Abstract: Comparing Offline Sexual Behavior to Online Discourse on Sex and Substance Use of Young Black and Hispanic Men

◆ Eugene Jang, University of Southern California
◆ Yuanfeixue Nan, University of Southern California
◆ Yunwen (Kathy) Wang, Cedars-Sinai Medical Center
◆ Christopher J. Persaud, University of Southern California
◆ Lauren Jade Arnold, University of Southern California
◆ Louise Xie, University of Southern California
◆ Katrin Fischer, University of Southern California
◆ Robin Stevens, University of Southern California

Even as HIV infection is on the decline in the US (Crepaz et al., 2018), Black and Hispanic men are among the most vulnerable for new HIV diagnoses (CDC, 2023). Black and Hispanic men’s (YBHM) risk for HIV infection is amplified by substance use (Adimora et al., 2006; Ostrow et al., 2009). Overall, we know that BHM have similar or lower rates of illicit drug use as their white counterparts (Substance Abuse and Mental Health Services Administration, 2014). Still, BHM are more likely to experience negative consequences from drug use, and the parallel risks of HIV infection and illicit drug use (Boyer et al., 2000) indicate that efforts must be made to understand motivations and attitudes related to substance use to develop effective interventions for these populations.

To fill this gap in literature, we employ a mixed-method approach (convergent design), to compare survey data with Twitter data from YBHM living in Los Angeles to examine how sexual behavior is associated with substance use and to explore if these patterns are also observed in the online discourse. The samples for both arms of the study are collected from YBHM on Twitter (now X), with shared socio-demographic profiles and neighborhoods. Twitter data was collected from July 2020 to February 2021 using the official Twitter Search RESTful API. Tweets were collected from neighborhoods with predominantly Black and Hispanic populations in the greater Los Angeles (e.g. Compton and South-Central LA) using geolocation data. Natural language processing methods and advanced classification methods were applied to identify user demographics and automate the prediction of users’ race or ethnicity (Black/Hispanic), gender (male), and age range (18-24). Likewise, detection of sexually explicit language was automated utilizing state-of-the-art transformers BERT (Devlin et al., 2018) and RoBERTa (Liu et al., 2019). Our final dataset includes the complete timeline data of 4,058 Twitter users that were predicted to be likely young Black or Hispanic men living in Los Angeles (N = 7,676,707) (Weissenbacher, 2022).

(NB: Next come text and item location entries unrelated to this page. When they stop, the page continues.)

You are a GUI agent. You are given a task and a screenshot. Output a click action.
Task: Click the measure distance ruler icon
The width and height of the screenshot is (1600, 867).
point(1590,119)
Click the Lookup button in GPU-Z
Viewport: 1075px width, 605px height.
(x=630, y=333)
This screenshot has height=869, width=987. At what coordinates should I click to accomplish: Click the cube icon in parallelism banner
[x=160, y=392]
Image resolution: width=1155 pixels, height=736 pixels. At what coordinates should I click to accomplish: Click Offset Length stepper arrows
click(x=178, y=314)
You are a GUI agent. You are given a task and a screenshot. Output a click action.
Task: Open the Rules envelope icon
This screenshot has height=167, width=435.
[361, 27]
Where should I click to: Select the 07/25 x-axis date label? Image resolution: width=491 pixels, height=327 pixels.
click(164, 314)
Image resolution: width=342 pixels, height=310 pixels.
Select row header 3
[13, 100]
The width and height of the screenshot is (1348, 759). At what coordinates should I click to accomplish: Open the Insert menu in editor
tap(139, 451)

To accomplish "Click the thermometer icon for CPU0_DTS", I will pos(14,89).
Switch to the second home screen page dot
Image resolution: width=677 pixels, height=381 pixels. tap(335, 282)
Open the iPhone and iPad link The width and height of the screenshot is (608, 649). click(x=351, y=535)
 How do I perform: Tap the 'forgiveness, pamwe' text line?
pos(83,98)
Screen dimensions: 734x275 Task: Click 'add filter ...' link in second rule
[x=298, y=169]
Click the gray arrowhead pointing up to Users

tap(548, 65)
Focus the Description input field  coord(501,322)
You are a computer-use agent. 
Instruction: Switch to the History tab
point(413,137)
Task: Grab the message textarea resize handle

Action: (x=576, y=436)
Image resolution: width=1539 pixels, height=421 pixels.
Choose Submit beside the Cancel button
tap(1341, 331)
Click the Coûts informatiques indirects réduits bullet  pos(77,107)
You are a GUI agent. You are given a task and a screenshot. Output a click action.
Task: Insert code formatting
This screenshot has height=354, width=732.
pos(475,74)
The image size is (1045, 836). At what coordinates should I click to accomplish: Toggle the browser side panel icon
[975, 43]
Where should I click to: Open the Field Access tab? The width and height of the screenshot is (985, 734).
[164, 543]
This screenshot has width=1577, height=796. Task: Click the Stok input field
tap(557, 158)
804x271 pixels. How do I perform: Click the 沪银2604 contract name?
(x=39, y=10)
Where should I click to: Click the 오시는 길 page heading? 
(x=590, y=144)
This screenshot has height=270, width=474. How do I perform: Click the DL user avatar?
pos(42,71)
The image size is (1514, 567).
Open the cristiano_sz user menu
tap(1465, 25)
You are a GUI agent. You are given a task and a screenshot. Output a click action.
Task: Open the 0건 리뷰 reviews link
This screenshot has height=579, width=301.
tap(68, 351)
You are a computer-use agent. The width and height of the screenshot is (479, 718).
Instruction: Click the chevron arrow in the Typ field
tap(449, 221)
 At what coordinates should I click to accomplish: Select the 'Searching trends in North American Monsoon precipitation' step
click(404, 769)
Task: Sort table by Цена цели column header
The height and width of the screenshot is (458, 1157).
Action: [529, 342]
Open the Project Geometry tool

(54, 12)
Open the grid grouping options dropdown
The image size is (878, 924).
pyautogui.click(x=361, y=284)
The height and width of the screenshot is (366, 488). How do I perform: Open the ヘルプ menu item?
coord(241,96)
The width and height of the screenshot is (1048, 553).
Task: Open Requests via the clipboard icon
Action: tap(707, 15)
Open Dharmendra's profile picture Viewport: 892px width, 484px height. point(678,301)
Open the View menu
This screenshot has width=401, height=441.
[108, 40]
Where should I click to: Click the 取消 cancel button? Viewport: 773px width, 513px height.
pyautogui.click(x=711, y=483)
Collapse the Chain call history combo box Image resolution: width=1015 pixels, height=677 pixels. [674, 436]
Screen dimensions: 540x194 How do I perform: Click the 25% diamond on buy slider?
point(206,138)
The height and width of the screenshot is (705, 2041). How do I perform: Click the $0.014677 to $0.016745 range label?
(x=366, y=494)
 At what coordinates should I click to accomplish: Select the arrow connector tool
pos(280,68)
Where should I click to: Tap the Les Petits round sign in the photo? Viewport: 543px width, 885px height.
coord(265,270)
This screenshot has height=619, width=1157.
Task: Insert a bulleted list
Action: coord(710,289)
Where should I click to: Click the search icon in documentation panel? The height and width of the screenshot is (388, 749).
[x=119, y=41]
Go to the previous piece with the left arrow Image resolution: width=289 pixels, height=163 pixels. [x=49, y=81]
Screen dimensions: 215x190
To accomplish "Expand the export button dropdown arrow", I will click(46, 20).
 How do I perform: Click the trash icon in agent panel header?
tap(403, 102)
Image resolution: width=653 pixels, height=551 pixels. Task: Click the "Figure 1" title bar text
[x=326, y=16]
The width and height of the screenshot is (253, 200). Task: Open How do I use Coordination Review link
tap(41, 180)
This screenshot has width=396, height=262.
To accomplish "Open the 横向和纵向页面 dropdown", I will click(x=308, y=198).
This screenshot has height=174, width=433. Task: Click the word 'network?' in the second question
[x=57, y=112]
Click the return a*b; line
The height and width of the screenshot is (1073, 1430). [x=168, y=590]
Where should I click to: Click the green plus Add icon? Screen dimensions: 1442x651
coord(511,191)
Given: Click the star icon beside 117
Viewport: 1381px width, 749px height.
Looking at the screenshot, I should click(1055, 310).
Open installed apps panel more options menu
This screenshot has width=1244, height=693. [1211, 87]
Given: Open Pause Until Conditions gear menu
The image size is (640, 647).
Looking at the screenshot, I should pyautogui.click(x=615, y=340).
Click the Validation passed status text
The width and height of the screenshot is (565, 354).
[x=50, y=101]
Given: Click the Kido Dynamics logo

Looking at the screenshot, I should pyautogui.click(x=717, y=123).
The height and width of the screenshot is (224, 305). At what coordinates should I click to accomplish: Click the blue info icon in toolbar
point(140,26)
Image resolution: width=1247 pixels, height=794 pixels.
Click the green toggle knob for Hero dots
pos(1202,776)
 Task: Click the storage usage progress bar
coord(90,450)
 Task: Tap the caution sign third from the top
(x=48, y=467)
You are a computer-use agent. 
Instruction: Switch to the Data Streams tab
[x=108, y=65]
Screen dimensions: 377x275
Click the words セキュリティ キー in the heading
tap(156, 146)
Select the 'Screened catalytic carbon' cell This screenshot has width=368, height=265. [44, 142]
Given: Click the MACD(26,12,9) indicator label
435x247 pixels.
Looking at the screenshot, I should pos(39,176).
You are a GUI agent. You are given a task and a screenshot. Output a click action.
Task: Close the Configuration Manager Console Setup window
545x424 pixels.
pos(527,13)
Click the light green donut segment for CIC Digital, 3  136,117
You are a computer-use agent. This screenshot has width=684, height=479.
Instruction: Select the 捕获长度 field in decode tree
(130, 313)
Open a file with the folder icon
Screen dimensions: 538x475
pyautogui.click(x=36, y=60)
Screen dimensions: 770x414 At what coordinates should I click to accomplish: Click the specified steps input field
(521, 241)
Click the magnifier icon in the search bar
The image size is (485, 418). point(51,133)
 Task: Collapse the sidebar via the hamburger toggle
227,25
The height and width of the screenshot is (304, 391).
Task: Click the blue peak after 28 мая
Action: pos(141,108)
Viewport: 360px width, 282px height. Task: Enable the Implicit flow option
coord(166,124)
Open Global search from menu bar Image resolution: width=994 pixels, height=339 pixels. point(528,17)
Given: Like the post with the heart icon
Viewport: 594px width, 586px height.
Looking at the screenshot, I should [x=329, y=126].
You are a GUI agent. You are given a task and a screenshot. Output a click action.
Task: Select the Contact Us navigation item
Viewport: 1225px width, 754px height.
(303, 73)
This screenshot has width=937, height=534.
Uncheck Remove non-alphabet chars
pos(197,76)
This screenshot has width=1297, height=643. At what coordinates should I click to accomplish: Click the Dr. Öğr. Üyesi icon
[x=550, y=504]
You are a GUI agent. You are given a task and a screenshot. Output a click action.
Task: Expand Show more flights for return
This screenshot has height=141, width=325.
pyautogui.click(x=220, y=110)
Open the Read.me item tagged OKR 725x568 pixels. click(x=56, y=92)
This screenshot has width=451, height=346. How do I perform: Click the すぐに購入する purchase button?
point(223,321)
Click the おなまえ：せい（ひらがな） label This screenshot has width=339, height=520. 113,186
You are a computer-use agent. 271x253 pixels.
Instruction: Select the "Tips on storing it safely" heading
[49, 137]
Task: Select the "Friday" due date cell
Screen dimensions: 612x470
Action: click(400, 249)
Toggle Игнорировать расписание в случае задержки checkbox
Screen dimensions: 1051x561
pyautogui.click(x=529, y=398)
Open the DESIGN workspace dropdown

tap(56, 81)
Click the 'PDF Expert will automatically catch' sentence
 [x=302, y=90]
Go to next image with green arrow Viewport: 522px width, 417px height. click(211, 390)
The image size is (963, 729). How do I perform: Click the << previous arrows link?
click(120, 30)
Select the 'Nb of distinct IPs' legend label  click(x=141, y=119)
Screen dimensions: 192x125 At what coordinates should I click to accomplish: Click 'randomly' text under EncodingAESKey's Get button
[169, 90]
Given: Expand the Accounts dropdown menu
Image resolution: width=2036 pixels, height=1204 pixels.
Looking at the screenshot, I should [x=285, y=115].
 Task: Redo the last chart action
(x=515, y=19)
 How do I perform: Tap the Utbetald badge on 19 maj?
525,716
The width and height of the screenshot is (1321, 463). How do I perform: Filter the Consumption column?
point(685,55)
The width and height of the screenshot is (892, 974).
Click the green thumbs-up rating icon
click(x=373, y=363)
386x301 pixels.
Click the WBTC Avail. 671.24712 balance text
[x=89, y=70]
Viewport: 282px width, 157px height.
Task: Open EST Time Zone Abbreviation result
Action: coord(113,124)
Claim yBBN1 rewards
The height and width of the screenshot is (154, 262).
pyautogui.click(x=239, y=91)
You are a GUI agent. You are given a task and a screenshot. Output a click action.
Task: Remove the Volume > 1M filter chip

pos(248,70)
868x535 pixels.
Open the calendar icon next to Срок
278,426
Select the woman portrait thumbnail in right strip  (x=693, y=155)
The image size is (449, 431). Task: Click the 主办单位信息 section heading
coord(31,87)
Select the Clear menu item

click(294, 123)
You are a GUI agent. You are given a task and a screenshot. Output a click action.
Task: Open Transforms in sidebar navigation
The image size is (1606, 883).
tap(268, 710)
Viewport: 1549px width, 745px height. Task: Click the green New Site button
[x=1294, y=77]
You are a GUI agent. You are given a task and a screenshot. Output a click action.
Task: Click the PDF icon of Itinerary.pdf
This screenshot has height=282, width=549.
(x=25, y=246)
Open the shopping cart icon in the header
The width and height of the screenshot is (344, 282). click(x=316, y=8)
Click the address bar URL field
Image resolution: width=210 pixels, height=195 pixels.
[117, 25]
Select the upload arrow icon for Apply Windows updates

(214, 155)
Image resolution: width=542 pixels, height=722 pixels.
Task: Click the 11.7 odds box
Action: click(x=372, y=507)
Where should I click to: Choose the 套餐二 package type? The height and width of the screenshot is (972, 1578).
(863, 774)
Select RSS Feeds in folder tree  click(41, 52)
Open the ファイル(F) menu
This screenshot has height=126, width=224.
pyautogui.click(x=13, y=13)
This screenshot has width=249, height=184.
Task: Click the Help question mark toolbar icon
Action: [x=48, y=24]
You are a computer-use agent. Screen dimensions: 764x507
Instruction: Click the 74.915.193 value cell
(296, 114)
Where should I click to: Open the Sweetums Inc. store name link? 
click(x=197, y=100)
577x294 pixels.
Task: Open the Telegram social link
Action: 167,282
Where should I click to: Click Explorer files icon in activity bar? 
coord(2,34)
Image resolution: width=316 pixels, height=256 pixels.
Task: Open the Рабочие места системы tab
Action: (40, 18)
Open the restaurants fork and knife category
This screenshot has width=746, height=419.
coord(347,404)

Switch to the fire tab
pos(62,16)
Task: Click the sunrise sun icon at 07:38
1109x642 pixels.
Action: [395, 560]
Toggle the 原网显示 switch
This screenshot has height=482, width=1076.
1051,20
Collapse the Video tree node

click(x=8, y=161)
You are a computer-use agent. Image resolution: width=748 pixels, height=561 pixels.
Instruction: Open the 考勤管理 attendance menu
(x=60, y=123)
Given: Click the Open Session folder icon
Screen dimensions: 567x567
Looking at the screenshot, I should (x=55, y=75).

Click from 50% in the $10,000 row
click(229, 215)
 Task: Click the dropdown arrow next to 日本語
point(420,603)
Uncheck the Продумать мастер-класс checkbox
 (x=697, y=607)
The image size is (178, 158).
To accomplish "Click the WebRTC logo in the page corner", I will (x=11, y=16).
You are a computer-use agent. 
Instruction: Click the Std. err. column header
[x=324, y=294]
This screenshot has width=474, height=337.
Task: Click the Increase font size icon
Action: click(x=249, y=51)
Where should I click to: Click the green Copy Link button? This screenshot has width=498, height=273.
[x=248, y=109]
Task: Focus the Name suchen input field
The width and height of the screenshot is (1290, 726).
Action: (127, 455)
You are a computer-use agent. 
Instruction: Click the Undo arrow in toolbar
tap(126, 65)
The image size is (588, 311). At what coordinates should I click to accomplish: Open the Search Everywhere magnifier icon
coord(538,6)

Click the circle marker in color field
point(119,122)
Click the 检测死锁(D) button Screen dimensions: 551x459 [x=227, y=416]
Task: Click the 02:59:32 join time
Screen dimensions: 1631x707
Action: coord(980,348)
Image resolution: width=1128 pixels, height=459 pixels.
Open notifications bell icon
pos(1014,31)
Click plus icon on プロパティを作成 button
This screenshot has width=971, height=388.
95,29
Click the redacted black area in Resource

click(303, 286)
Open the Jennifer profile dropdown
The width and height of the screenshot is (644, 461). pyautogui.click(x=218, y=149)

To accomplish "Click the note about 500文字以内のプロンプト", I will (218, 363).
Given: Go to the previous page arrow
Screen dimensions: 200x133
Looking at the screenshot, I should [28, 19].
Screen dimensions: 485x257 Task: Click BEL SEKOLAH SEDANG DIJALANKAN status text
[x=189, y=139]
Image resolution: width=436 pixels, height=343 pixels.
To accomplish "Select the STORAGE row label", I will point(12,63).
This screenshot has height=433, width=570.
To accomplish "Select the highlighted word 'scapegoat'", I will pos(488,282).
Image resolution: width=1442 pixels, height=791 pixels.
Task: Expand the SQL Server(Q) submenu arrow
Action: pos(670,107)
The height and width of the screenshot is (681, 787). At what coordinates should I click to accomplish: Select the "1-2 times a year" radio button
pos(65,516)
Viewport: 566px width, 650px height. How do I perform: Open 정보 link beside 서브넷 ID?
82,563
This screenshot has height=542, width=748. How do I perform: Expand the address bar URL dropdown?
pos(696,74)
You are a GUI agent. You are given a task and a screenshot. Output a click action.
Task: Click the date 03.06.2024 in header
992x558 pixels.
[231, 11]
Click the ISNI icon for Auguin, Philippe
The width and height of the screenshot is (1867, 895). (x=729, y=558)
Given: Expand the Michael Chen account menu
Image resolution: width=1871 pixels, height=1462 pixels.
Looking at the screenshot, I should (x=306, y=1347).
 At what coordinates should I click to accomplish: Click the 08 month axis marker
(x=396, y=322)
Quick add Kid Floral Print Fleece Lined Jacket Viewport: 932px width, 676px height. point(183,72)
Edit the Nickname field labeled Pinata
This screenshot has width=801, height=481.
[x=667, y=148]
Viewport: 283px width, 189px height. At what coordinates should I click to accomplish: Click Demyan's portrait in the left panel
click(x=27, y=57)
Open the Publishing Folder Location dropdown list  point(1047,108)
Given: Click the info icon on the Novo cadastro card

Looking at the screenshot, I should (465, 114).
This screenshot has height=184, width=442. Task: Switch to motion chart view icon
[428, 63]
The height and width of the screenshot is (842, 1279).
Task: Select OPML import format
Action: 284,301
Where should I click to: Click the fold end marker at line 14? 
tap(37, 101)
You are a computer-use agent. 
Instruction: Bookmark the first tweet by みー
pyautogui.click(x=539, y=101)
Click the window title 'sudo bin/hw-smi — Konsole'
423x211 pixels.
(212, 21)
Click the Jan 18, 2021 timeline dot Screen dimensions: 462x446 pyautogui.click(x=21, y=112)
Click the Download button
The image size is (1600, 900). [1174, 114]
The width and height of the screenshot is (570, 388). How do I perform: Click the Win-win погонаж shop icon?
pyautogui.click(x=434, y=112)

The behavioral survey was conducted on YBHM living in the same predominately Black and/or Hispanic neighborhoods in the greater Los Angeles area (N = 189, mean age = 22.83), and were recruited from December 2021 to October 2022 via ads on Twitter and Instagram. Survey items included sexual health and risk behavior, substance use, and social media use.

With Twitter users’ timeline data, we conducted topic modeling through BERTopic which allows us to automatically discover and organize prominent topics within a large set of documents (Grootendorst, 2022) that YBHM tweeted about. As a preliminary analysis, we conducted topic modeling on a randomly sampled 10 percent subset of tweets (n = 767,681). Among the 6483 topics generated, trained human annotators read through 600 most frequent topics and identified distinct topics related to substance use. We found that Twitter users who engage in sexual language were also talking about substances such as weed/marijuana, cocaine, and MDMA on Twitter, although not necessarily in the same tweet. A similar finding was also reflected in the survey data. We found statistically significant correlations between substance use (i.e., weed/marijuana, non-prescribed drugs, cocaine, and ecstasy) and sexual behavior (i.e., number of sexual partners, unprotected anal sex, exchanging sex for money), which is also consistent with the literature. This Twitter data additionally reveals the discourse related to substance use motivations, attitudes, and behaviors. This study holds a significance in that it combines social media data to triangulate and contextualize associations between sexual behavior and substance use found from survey results.